Recently freed from centuries of imprisonment, the eternal god of dreams, Morpheus, has exacted revenge on those that wronged him. He is now purposeless, and winds up feeding pigeons on a park bench, wondering why he should bother going on. His sister, the Goth-by-way-of-sprite, Death, pops up to talk some sense into him. In the end, their undying love for one another, which they see reflected back in the goofy, fragile mortality of the people around them, rekindles their appreciation for the inherent potential of mere existence.
I don't mean to imply that you need to have read a comic book in order to understand or appreciate Only Lovers Left Alive; as creators, Jarmusch and Gaiman surf wavelengths with messages both consistent and, I believe, coincidental. But in its lofty ideas, stunningly immersive and imaginative set design, costumes, and framing, Jarmusch's film reminded me of the best that graphic literature has to offer.
The movie won't be for everyone. Even my mind wandered a bit during the frequent musical interludes--but I consider that a deliberate meta effect than a sign of poor filmmaking: given the time prison that Adam and Eve find themselves locked in to varying degrees, music is often their portal to timelessness. The reprieve from routine opens up the subconscious and brings the characters (and the audience) into harmony with loftier concerns than whatever the clock dictates they should be focused on.
For that matter, Jarmusch challenges us with the film's biggest question: What do we do with the time that we have? Sure, the life of an immortal is loaded with potential--but so is ours, should we choose to harness it. Neither Adam nor Eve have time (figuratively) for television, fast food, or the other myriad distractions that both consume and shorten the lives of us mere mortals. So what would happen if we acted like beings of infinite curiosity and ability? What if we could shape our relatively limited years on this planet to be whatever we wanted them to be? What if the big secret to life was the fact that there's nothing stopping us?

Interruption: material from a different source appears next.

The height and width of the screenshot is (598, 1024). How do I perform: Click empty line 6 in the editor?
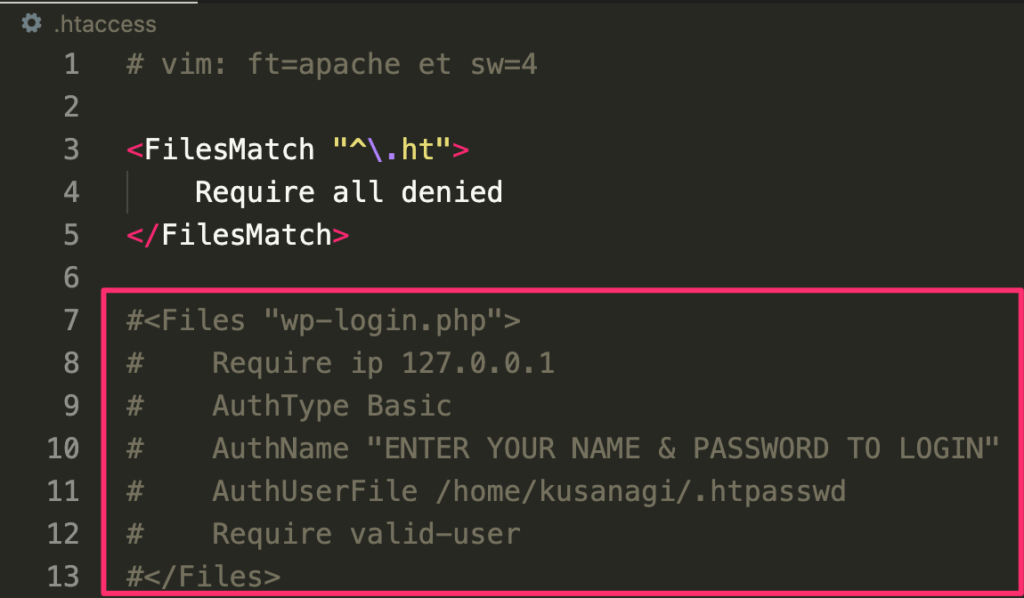[562, 278]
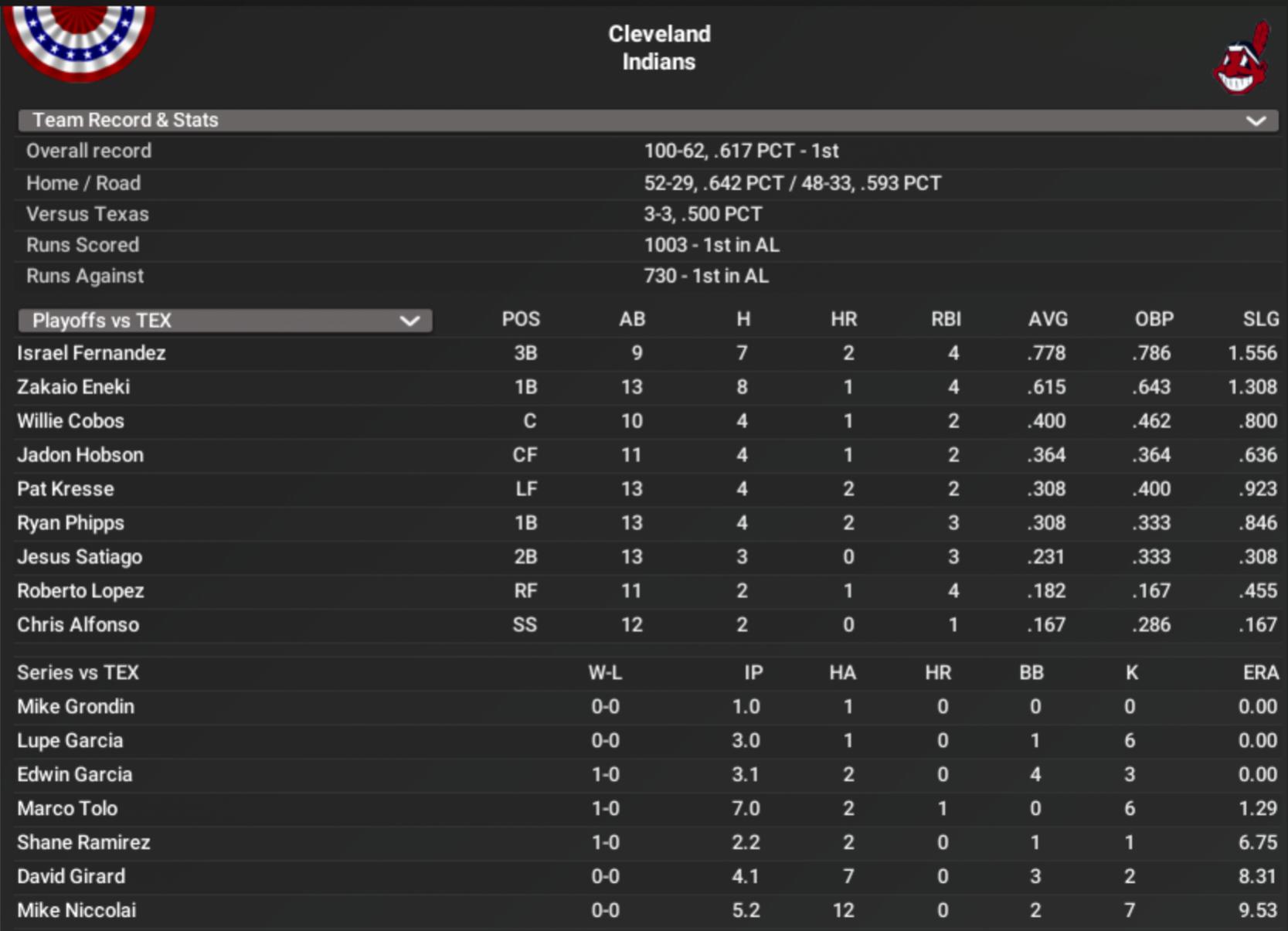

Only Lovers Left Alive is one of my favorite films of the year. If there's any justice in the universe, Hiddleston and Swinton will be remembered as one of cinema's great romantic couples. Their chemistry, comedy, and heart are truly special, and they sell these mythical creatures as relatable ids that live deep within us all. Just when you thought there was nothing left to say in the vampire genre, Jim Jarmusch drops this deeply personal fantasy bomb in our laps and dares us to embrace the explosion.
*And, yes, it's that Christopher Marlowe--the contemporary of William Shakespeare who some believe may have been the Bard himself.
**Regular human blood has been so contaminated by disease, drugs--pharmaceutical and not--and toxins from processed food, that only high-end stuff will suffice.